But back to the conversation in the coffee shop. The difference between the two young men chatting about their plans for Easter and those of, say, 50 years ago, in a pre-secular Western society, is an example of their new cosmology. Cosmology is the consideration or the study of the cosmos, that is, the universe, and all that is in it; from the nano-cellular architecture of otherwise invisible life to the vast unknowable worlds of the unfathomable universe. The purpose of my article is certainly not to give you a history of the study of the cosmos. However, I do think cosmology is relevant to our text. Here is a brief history of a brief history of time.

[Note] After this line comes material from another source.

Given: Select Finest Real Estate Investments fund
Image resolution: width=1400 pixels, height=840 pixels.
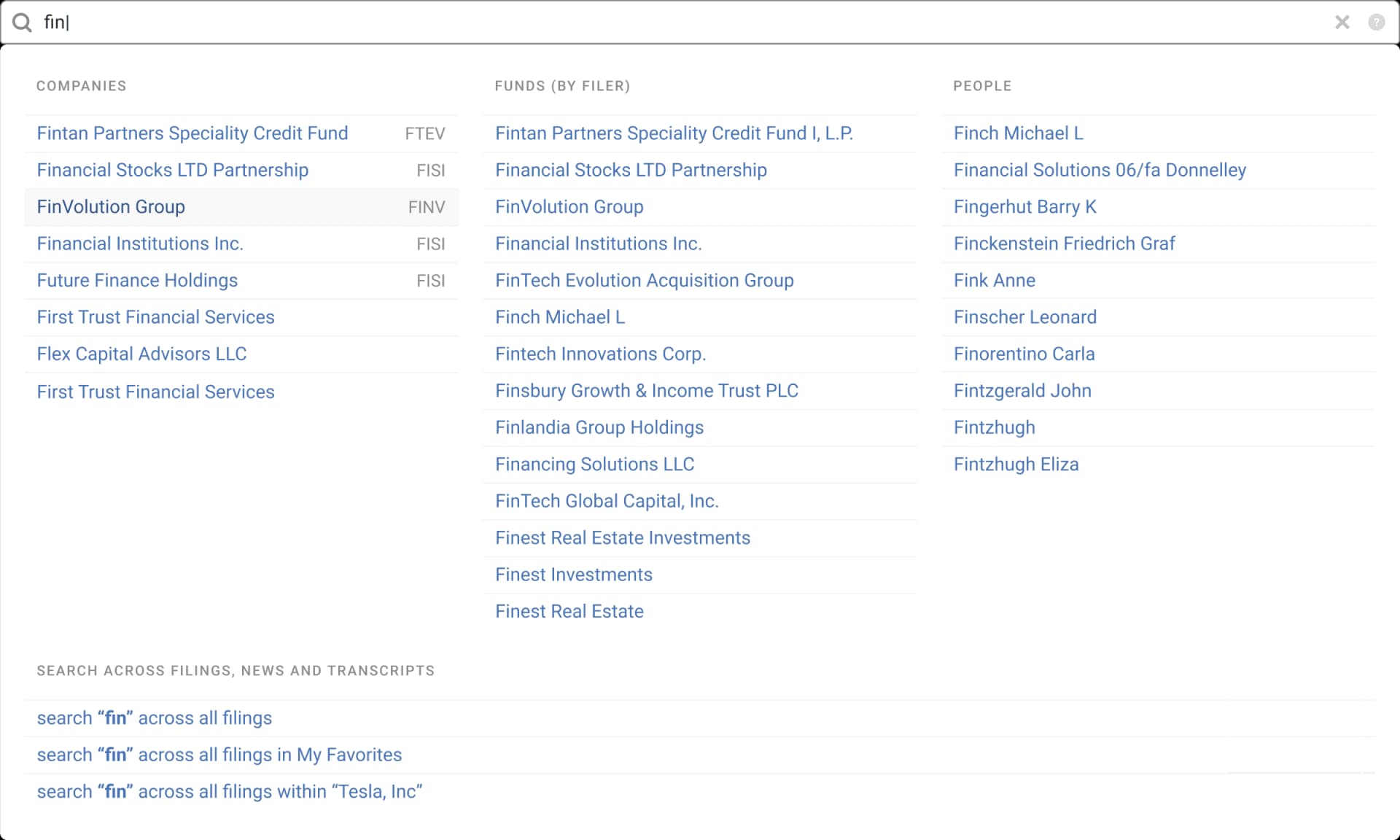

Let’s launch out on our little exploration of the cosmos with that poor student, who be become a low-level clerk in the office of patents in Zurich, Switzerland: Albert Einstein. Einstein was a poor student—he was a drop-out—likely because he asked questions few if anyone had ever asked. This inquisitive mind asked questions like how a train could move, but the passengers didn’t. He would move from the questions in the train station and the patent office to the University of Zürich and, later, to a doctorate in physics. Einstein’s innate inquisitive nature led to a mathematical equation that would explain the universe, E=mc2. The German-Swiss-American would later be called the single most brilliant scientist and cosmologist or theoretical physicist in the history of the world. I remember being in his classroom during a visit to Princeton. But there were theoretical physicists prior to Einstein.
One of those was name Dr. Olber. There is, in fact, a problem that he put forth that has been called “Olber’s paradox.”[1] The paradox is that because of the number of stars in the sky, and their transmission of light nighttime itself is a paradox. The paradox was wrestled with by various other people. But Einstein’s brilliant calculation, E=mc2, introduced the theory of relativity that changed everything in science.[2] And all he did was answer his question about the movement of the train. The theory goes something like this, “all objects are relative to other objects and therefore time is something that is measured by the relationship of the two objects. That relationship may be speed, distance, transmission of light, and other variables. But the constant is ‘relativity rules in the universe.’” This had enormous implications for scientific activity.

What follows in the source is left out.